→ **Page**:

Days of Formats Past

A few times, I’ve used this column to pay homage to those once beloved and bleeding-edge technologies that serve us well for years but when, once supplanted by newer and superior technology, are quickly cast aside and forgotten. (Today’s chunky hipster glasses are tomorrow’s zebra-print Zubaz, I guess.) I have criminally neglected one technology that probably more than any other deserves credit for creating the idea of home theater in the first place. Let us now sing the praises of Laserdisc.

Introduced at roughly the same time as VHS, Laserdisc was always the vastly superior format, but it didn’t catch on, probably because it started life saddled with one of the worst names in product history (next to Anusol cream, of course): Discovision. Consumers are understandably reluctant to open their wallets for anything that puts them in mind of Barry Gibb wearing skin-tight, buttock-revealing pants, his shirt open to the waist (the better to expose the many gold necklaces adorning his obscenely hirsute chest). That marketing blunder was corrected, and it acquired a significant upgrade. Not only a better technology, Laserdisc as a name has it all over VHS—and DVD for that matter. It provided a subconscious thrill every time you used it. There are lasers pointed at my disc. Lasers! VHS offers no such titillation. Video Home System? I’m asleep already. And DVD: Digital Versatile Disc? Really? It makes Federated Product Company, Inc. seem sexy by comparison.

For years, Laserdisc limped along as a cult format. After a time, it acquired something of a nerd reputation. It looked much better than VHS, offered multiple soundtracks, and was the first home format to carry Dolby Digital and DTS. And so too, wheeling around your neighborhood on a Segway while wearing a helmet might be a perfectly fun thing to do, better than almost any other leisure activity out there. But when you find yourself lying in the middle of the sidewalk having just been on the receiving end of a pretty good beat-down, you’ve no right to ask, “What was that for?” Laserdisc owners were happy to show off their crystal-clear pictures and foundation-shaking soundtracks. But when someone would ask how it was achieved, they knew it was best to change the subject lest they get pantsed in their own home by one of their guests.

→ **Dataset entries**:

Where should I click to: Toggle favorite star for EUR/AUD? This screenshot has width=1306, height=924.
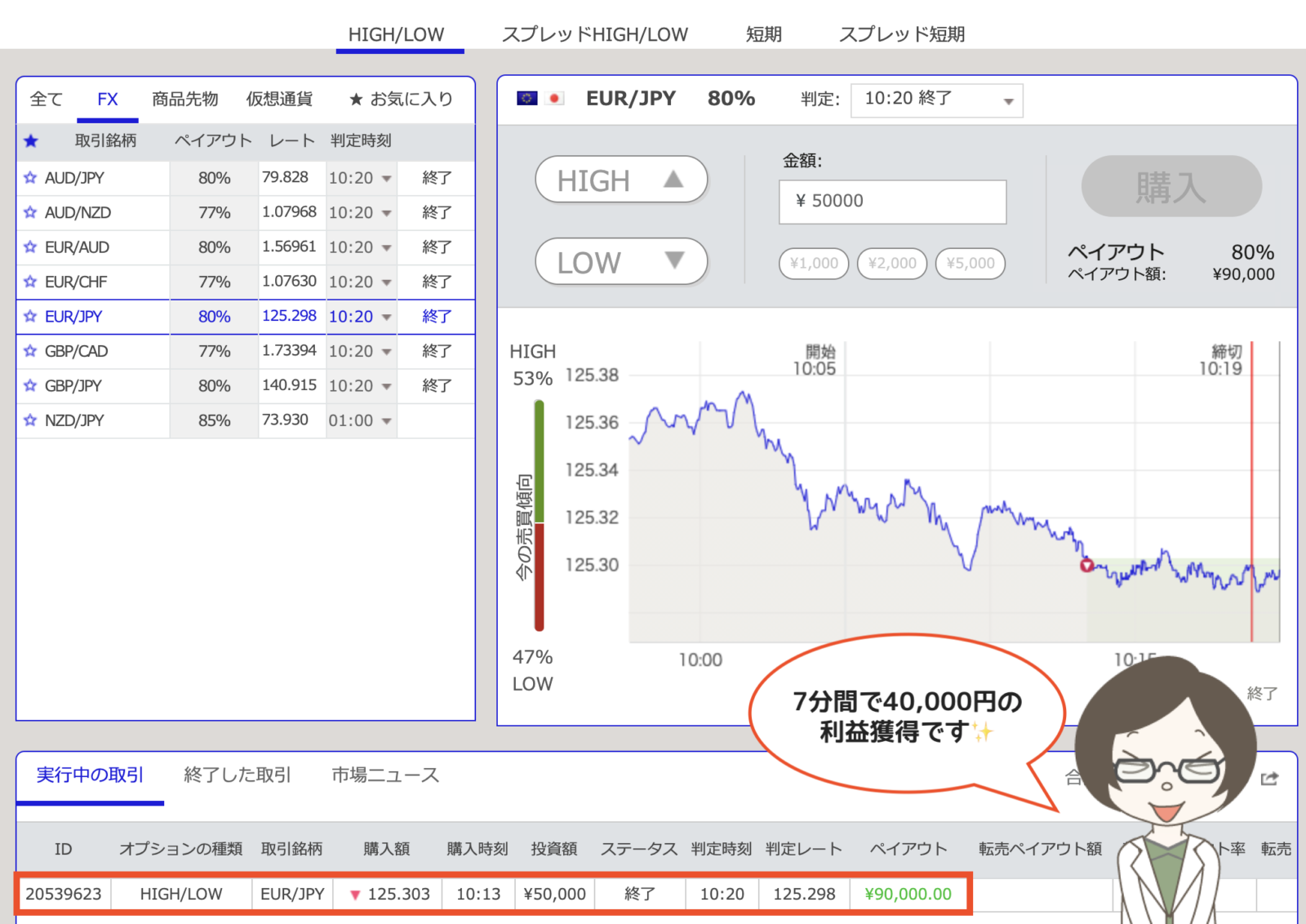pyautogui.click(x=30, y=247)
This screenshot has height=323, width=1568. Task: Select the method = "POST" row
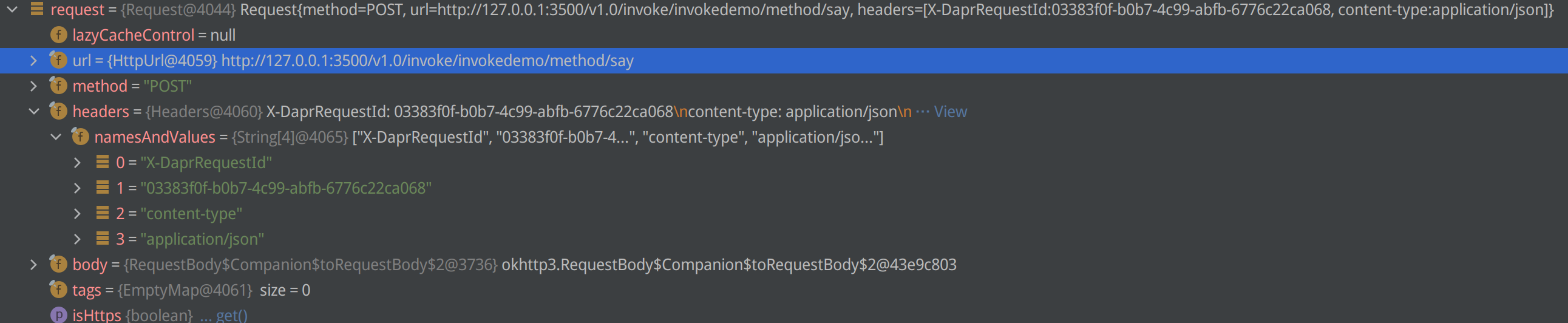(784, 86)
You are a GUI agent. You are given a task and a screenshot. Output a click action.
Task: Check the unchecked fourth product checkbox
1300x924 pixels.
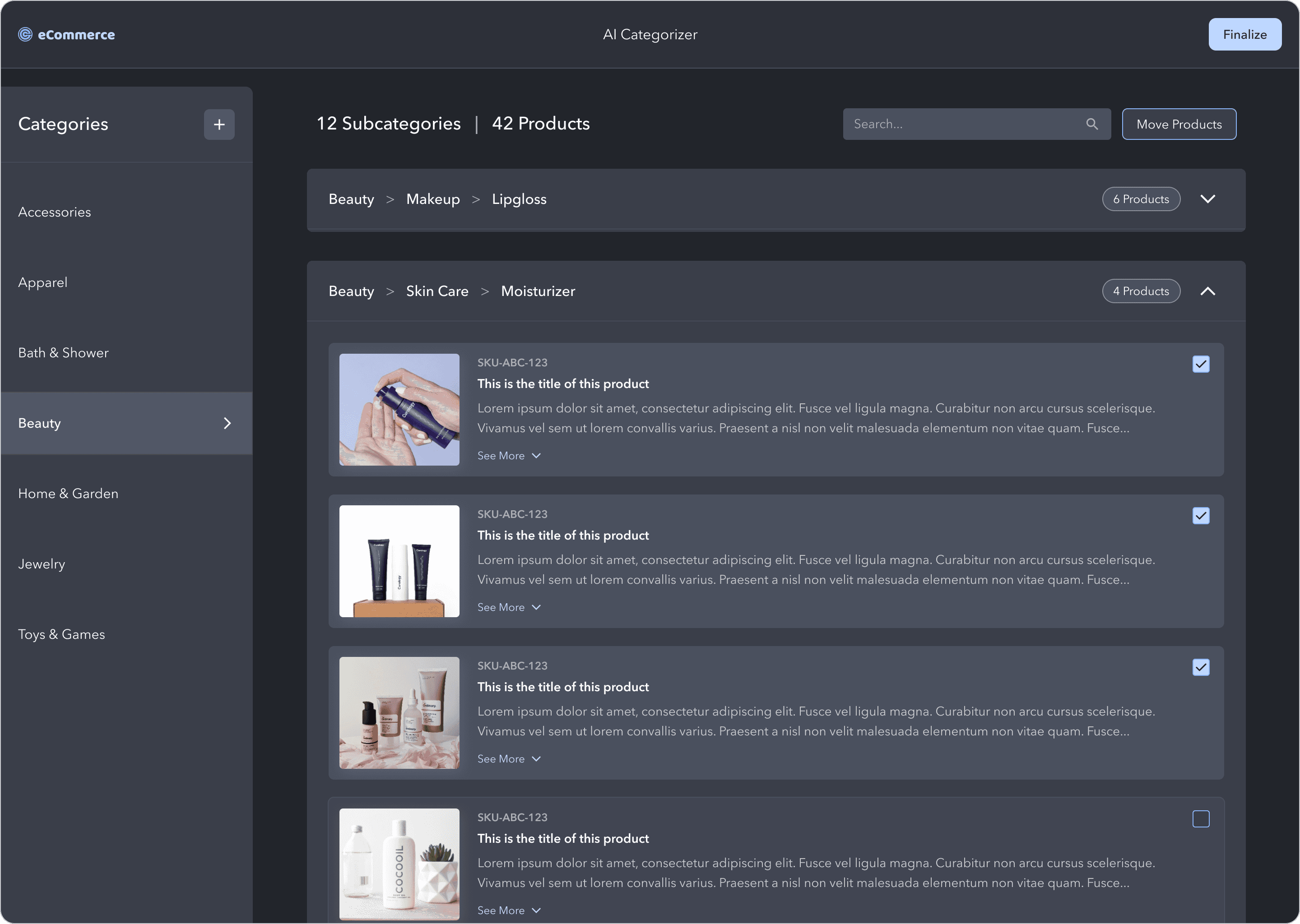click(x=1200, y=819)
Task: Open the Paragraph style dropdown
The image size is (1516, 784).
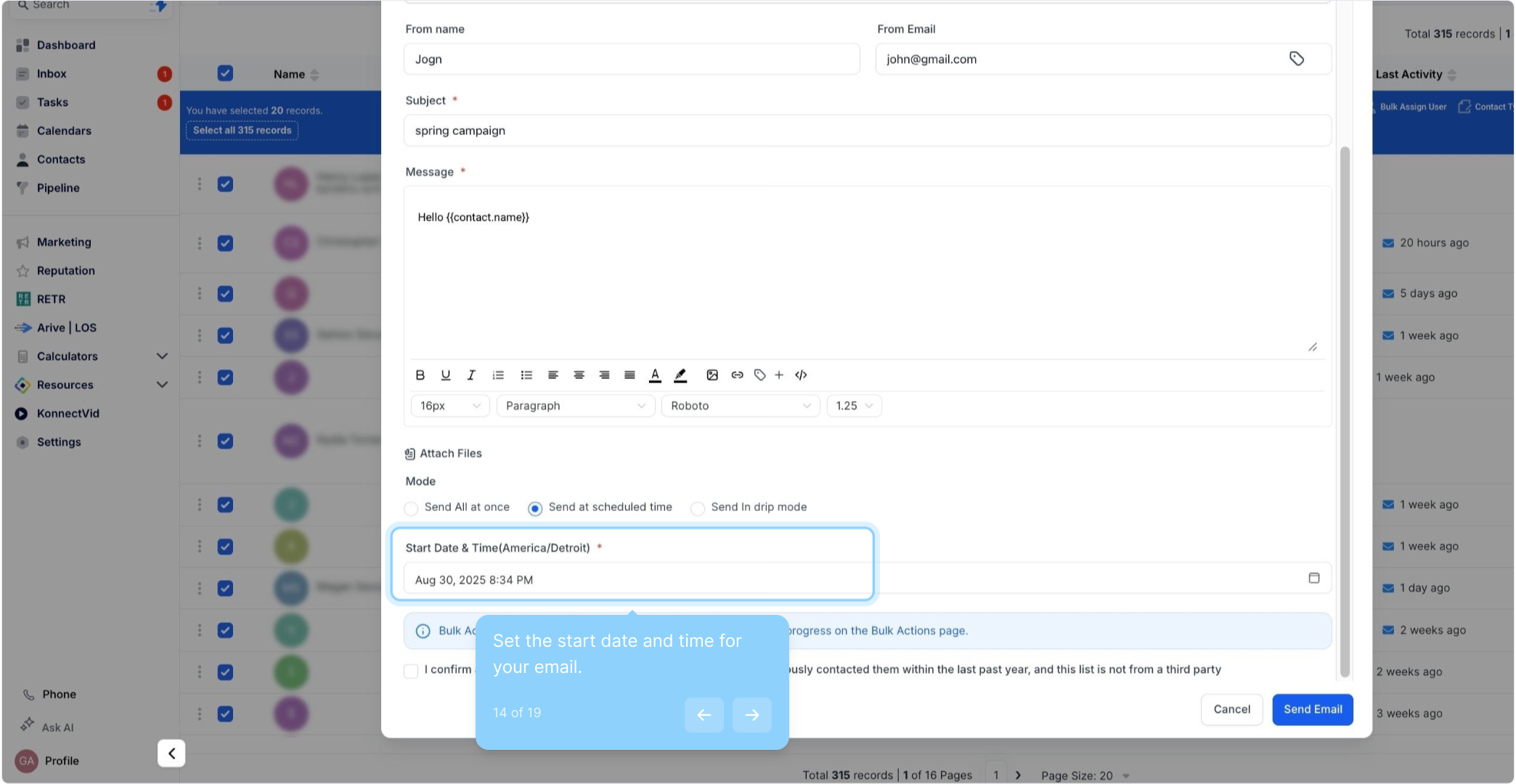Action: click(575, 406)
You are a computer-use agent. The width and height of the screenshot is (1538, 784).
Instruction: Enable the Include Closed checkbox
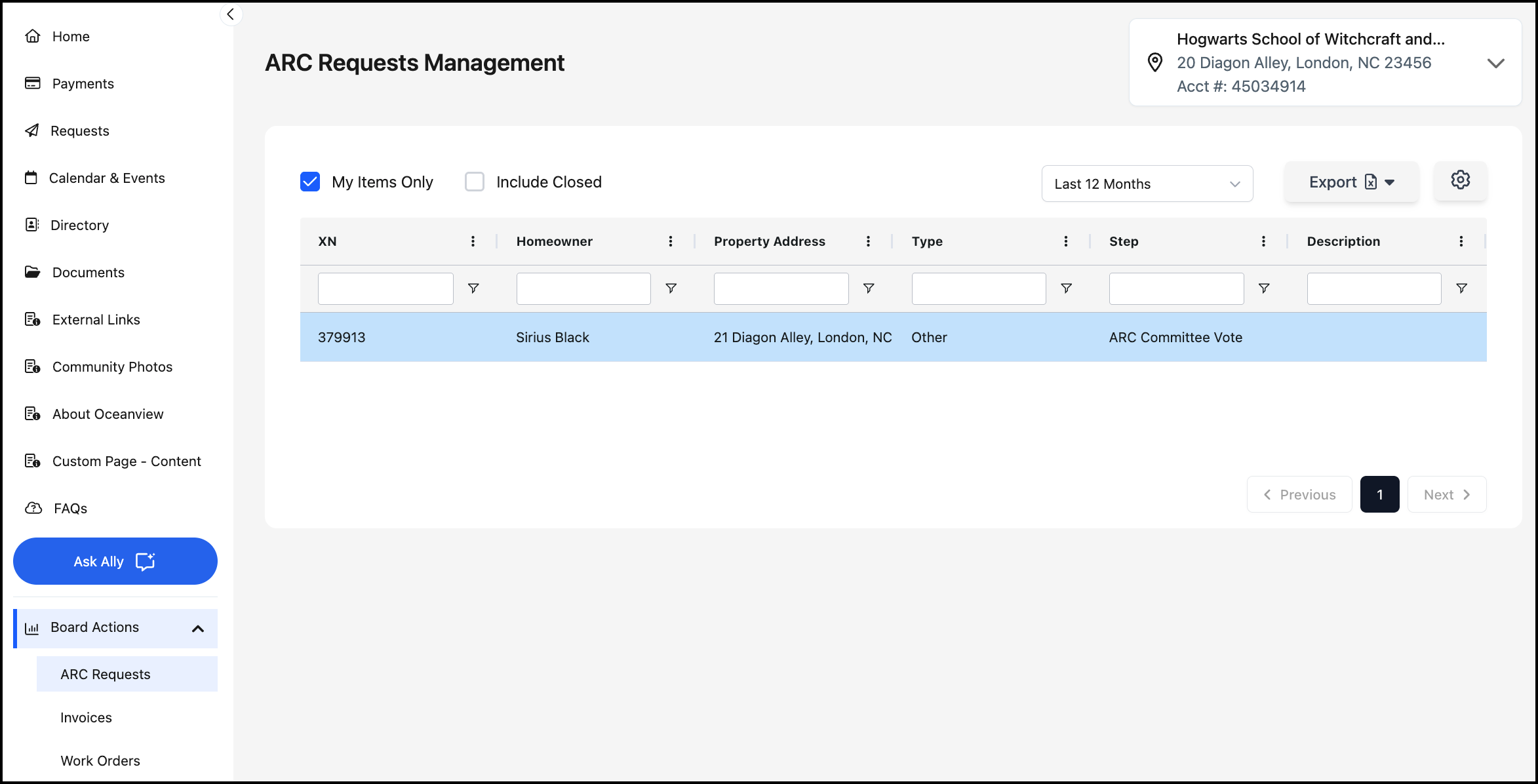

→ **Complete the following**:
(a) Answer these questions about the Laserdisc column:
(i) What name did Laserdisc carry when it started life?
(ii) Which two sound formats was Laserdisc the first home format to carry?
(iii) What does the column give as the full name behind the letters VHS?
(b) Echo everything in the Laserdisc column from "A few times, I’ve" down to "praises of Laserdisc.", word for word.
The items that come after the column are separate material.

→ **Results for each task**:
(a)
(i) Discovision
(ii) Dolby Digital and DTS
(iii) Video Home System

(b)
A few times, I’ve used this column to pay homage to those once beloved and bleeding-edge technologies that serve us well for years but when, once supplanted by newer and superior technology, are quickly cast aside and forgotten. (Today’s chunky hipster glasses are tomorrow’s zebra-print Zubaz, I guess.) I have criminally neglected one technology that probably more than any other deserves credit for creating the idea of home theater in the first place. Let us now sing the praises of Laserdisc.